AEVE ENDING





「―――皇よ」

黒々とした口髭を蓄えた男が、ひたりと湿る地面に膝を着いた。
目の前には、荒み廃れた玉座に座す、真紅の男。

「船が一隻、こちらへ向かってきております」

皇、と呼ばれた男は反応しない。
ただ静かに、眼下に跪く男の言葉を待っていた。

「乗組員は今のところ甲板に男女が二名。二人の姿からして西部東部の箱舟―――アダムです」

来たか。

玉座に座る男が、小さくそう囁いた。
咥内で呟いた言葉は、周りを取り囲む家臣達には聞こえない。

「全住民に警告を。奴らには絶対に見つかるなよ」

さらりとした衣擦れの音と軽く跳ねる足音。
頭を垂れる男―――先王から使えている老中からは見えないが、皇が玉座から腰を上げたのだろう。

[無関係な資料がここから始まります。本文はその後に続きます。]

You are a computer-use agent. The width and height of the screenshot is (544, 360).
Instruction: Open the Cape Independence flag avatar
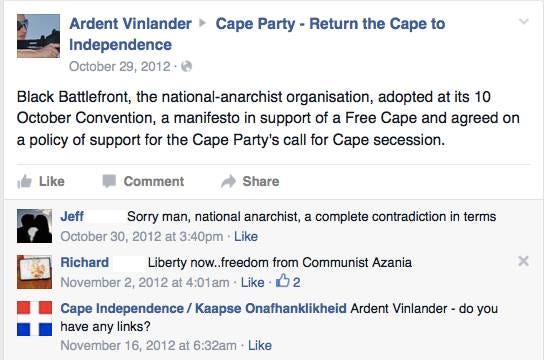[34, 318]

「…皇よ、上陸を許すわけにはいきません。攻撃なさいますか」

男は顔を上げぬまま、更に皇に窺う。
跪かれる皇は、脇に差していた日本刀の柄をいじりながら外に目を遣った。
見慣れた薄汚い水平線に、見慣れない小さな一隻の船。
それを視認し、にやりと人の悪い笑みを浮かべる。


「攻撃もなしだ」

これから行われるであろう激戦を前に、知らず知らず口角が釣り上がる。
皇は男にひらひらと手を振りながら、にやりと顎を撫でた。

チャリ、とくすんだ鍔が鳴く。



「―――俺ひとりで行く」

軽く吐き出された皇の言葉に、跪いていた男がとうとう顔を上げた。
その嗄れた顔には焦燥と驚愕、そして僅かな諦観。

「…お、皇よ、何度も言わせて頂きますが、貴方は我々の」

心労の祟った枯れた声が痛ましい。
しかしそれも、快活で明快な声にすぐさま遮られる。

「わかってんよ。指導者は指導者らしく、お前等を守ってやる。だから、蕎麦でも啜って奴らが逃げ帰るのを待て」

そう年若い皇は言い捨てると、その場を大股で後にした。
後には、完全に呆れ返った家臣達が残る。

この執政の場において、静謐が支配している筈の空間に、廊下から聞こえてくる大きな笑い声と乱暴な足音が木霊した。